It is not the wake word that is the issue, but the speak-to-text conversion.
It is somewhat easy to take the spoken text and compare it to a select few lines of commands and add some deviation in the comparing to get a successful hit.
If you want to replace those select few lines with any possible spoken text, then the lines with increase exponentially many times with each word.
You would require a supercomputer quite quickly to get a decent response time and this is the difference on a local voice assistant and the ones provided by Apple/Amazon/Google.
humm. I don’t quite understand yet.
What is the local faster-whisper then, that we can install via Wyoming Protocol?
Can’t it do exactly that?
I understand that it needs a trigger/wakeword and limited input window to avoid data overload.
but such as I already can use the local Whisper Speech to Text via the HA Browser it also should be possible to use that via the M5 Echo, no?
I looked up faster whisper and it can do somewhat of that what you want.
I do not know if you have the hardware for it.

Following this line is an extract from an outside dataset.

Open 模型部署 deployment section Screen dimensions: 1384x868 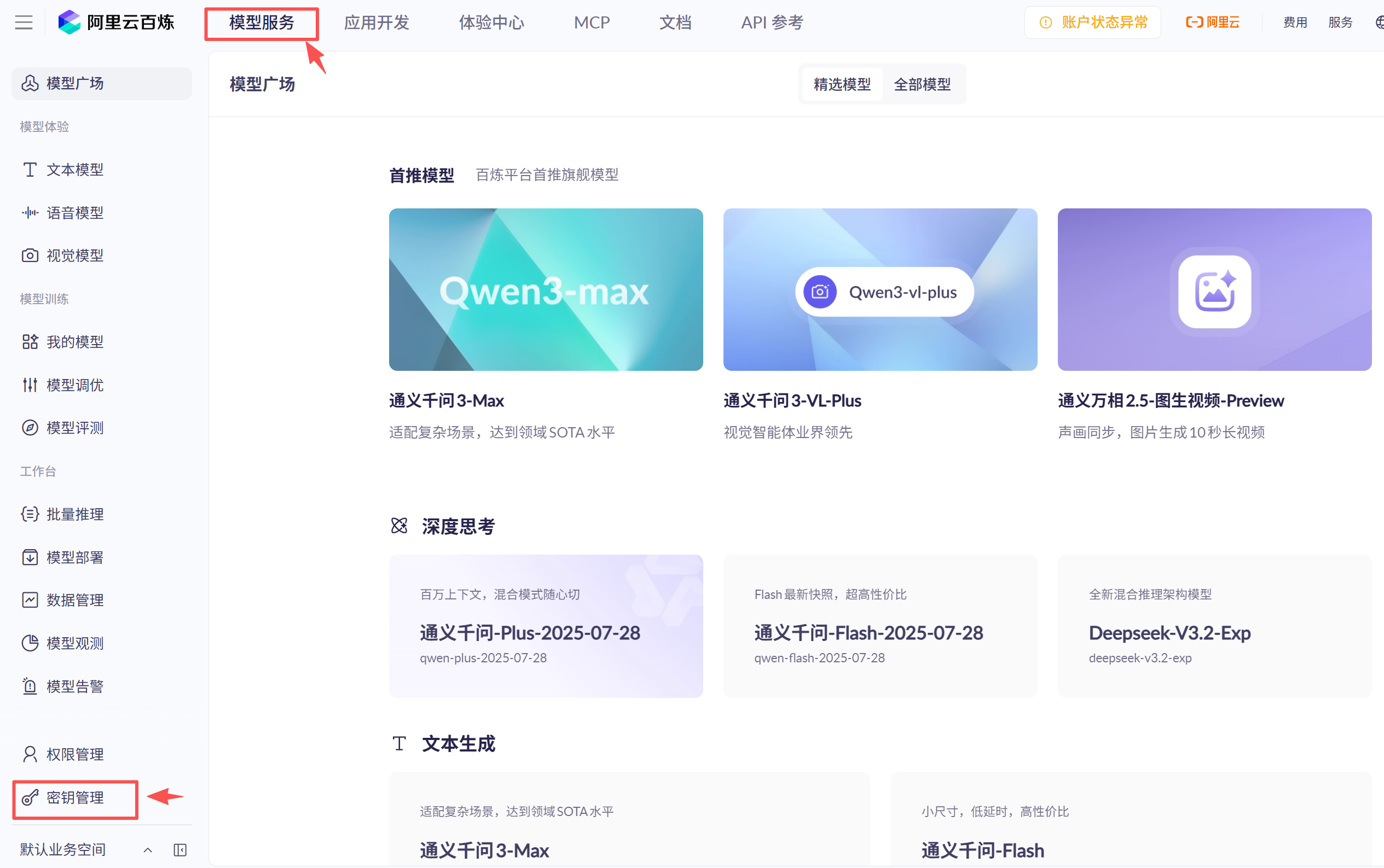pos(30,557)
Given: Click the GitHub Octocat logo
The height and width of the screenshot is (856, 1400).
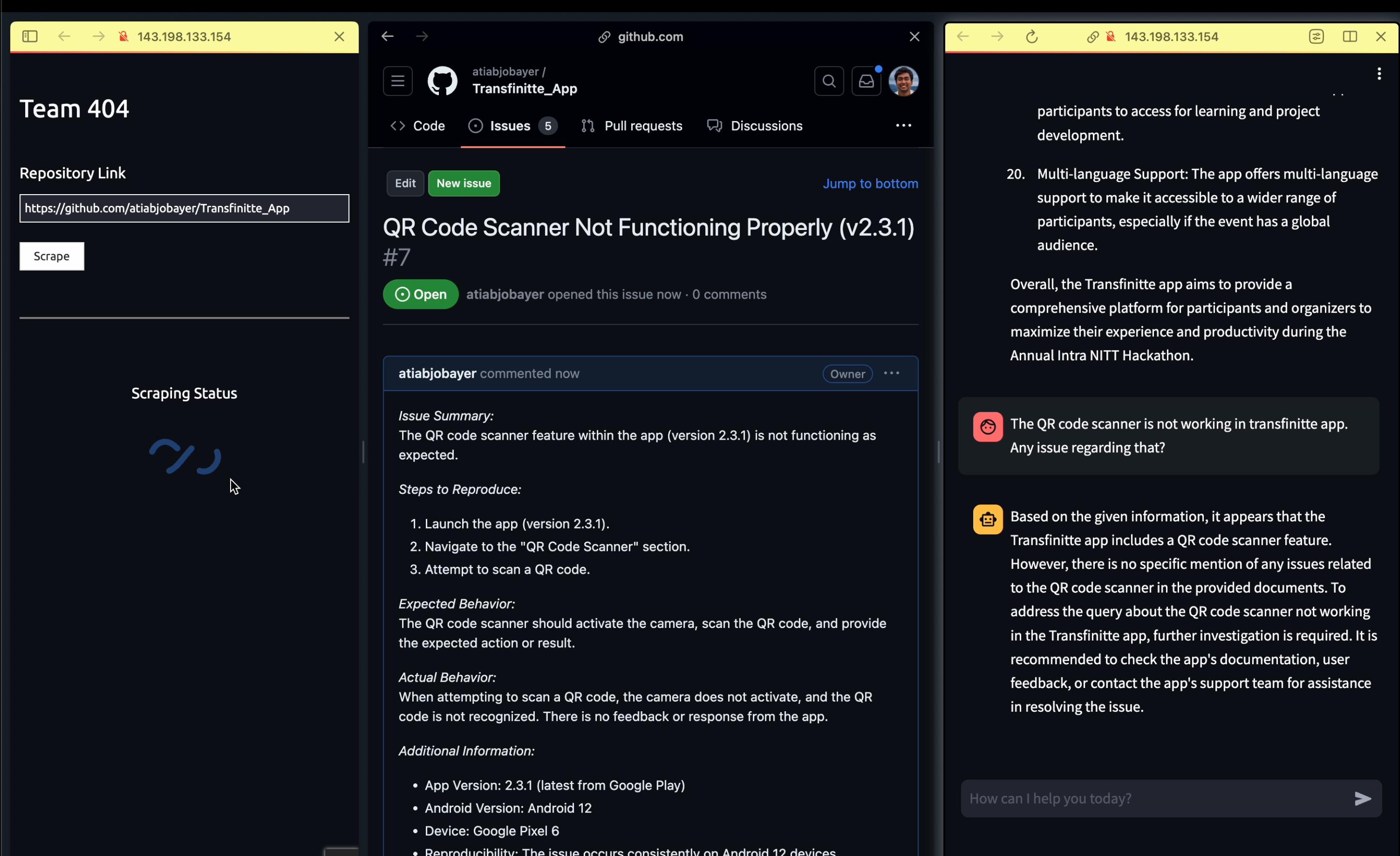Looking at the screenshot, I should (442, 81).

The GitHub page seems to suggest a NVidia Tesla V100 to get faster than real time or an Intel Xeon Gold 6226R to get equal to real time.
Ok, I see where the confusion is coming from.
There are two ways of setting up voice assistant in HA.
One is local and the other is with cloud services, where NabuCasa is one of them.
Can anyone confirm or provide me with some helpful tips, tutorials, etc. to get it done?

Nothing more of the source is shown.